In late April, I posted an article by Minnesota blogger and public school advocate Rob Levine about a sneaky effort by elites in the state to rewrite the state constitutional clause on education to protect and encourage segregated charter schools.

This new post digs deeper into the machinations and motivations behind the demand to revise the state constitution.

The campaign is led by the president of the local Federal Reserve Bank but named “the Page Amendment” for a popular local judge.

Blogger Steve Timmer explains that the money and muscle for “the Page Amendment” comes from the president of the local Federal Reserve Bank and the Minneapolis Foundation.

“Minneapolis Federal Reserve President Neel Kashkari and former Minnesota Supreme Court Associate Justice Alan Page penned an op-ed in the Star Tribune that ran in the paper edition on May 4, 2021. They made a case for the “Page Amendment” to amend, well gut, really, what’s known as the Education Clause of the Minnesota Constitution, Article XIII, Section 1. It provides:

“UNIFORM SYSTEM OF PUBLIC SCHOOLS. The stability of a republican form of government depending mainly upon the intelligence of the people, it is the duty of the legislature to establish a general and uniform system of public schools.
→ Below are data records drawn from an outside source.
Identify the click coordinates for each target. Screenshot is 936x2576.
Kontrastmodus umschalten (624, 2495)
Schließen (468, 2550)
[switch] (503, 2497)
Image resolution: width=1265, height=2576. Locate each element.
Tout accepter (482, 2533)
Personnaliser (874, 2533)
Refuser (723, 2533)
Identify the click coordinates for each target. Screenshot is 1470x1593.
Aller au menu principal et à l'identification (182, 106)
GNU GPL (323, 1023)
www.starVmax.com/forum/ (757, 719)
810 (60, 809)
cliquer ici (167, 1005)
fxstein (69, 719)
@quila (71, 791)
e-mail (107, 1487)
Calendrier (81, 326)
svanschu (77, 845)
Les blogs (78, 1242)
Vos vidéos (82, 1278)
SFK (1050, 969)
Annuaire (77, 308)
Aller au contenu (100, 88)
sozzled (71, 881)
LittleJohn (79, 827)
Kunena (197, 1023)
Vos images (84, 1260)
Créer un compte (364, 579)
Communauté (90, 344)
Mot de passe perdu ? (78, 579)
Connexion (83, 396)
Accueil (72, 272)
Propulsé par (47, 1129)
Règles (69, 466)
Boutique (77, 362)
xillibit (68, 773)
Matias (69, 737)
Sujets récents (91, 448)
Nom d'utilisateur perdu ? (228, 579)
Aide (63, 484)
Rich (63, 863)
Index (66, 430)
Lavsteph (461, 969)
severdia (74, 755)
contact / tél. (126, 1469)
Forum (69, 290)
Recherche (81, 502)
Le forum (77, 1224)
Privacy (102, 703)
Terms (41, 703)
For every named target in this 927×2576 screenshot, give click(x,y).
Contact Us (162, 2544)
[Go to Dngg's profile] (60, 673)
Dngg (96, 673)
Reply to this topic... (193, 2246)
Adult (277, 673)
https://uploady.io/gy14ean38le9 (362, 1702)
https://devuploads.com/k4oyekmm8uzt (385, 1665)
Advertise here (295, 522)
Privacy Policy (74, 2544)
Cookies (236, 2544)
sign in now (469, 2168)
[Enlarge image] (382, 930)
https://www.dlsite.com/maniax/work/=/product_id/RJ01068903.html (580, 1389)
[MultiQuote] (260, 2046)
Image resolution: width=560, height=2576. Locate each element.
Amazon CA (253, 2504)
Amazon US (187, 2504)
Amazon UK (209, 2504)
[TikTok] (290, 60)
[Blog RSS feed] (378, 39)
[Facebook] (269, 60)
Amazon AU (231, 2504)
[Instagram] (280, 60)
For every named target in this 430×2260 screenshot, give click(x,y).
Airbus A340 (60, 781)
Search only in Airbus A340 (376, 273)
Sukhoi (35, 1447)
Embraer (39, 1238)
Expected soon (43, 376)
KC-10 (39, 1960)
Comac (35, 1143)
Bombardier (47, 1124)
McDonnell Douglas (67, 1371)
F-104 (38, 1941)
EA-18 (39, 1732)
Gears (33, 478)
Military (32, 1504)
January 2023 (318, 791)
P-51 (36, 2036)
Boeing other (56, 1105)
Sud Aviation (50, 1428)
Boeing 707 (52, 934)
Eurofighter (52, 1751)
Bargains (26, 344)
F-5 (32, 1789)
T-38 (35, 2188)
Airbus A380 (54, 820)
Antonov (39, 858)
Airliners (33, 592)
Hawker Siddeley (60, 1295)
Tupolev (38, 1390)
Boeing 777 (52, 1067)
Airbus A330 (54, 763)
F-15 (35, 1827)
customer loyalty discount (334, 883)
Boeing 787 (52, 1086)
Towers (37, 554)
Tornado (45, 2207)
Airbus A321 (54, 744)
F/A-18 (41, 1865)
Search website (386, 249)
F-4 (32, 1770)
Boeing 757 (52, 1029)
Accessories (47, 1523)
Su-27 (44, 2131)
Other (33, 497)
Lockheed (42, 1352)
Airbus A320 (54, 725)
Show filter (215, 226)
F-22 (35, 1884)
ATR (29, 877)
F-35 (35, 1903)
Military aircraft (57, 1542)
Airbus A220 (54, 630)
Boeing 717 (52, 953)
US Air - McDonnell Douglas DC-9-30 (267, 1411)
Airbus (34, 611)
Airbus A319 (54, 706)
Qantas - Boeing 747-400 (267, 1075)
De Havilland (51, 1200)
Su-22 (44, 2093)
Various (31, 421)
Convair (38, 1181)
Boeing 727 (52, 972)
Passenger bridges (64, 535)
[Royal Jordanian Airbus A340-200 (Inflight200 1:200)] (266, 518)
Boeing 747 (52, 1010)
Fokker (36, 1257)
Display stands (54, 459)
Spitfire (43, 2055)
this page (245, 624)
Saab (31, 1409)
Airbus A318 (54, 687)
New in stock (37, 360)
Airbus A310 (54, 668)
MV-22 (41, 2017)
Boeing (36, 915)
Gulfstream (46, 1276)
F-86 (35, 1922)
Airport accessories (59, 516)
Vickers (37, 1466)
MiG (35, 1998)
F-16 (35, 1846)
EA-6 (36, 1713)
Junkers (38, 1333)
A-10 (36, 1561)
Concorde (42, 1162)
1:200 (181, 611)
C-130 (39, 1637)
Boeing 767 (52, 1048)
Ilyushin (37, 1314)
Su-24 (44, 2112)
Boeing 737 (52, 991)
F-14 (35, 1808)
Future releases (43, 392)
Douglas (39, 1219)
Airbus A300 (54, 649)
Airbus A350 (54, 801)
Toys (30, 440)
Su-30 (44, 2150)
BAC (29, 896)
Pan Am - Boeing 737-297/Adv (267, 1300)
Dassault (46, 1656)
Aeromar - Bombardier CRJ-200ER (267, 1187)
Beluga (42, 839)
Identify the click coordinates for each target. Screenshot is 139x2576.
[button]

The legislature shall make such provisions by taxation or otherwise as will secure a thoroughand efficient system of public schools throughout the state. [emphasis added]”

“They complain that the provision is old and needs to be replaced. Of course, the Education Clause is about the same age as most of the rest of the Minnesota Constitution, including the Due Process and Equal Protection Clauses. But they want to replace it with this:”

“EQUAL RIGHT TO QUALITY PUBLIC EDUCATION. All children have a fundamental right to a quality public education that fully prepares them with the skills necessary for participation in the economy, our democracy, and society, as measured against uniform [emphasis added] achievement standards set forth by the state. It is a paramount duty of the state to ensure quality public schools that fulfill this fundamental right.”

So this change in the state constitution’s language is intended to relieve the state of its obligation to provide “a general and uniform” system of schools, thus allowing the untrammeled growth of charter schools, including the highly segregated charters for which Minneapolis is known.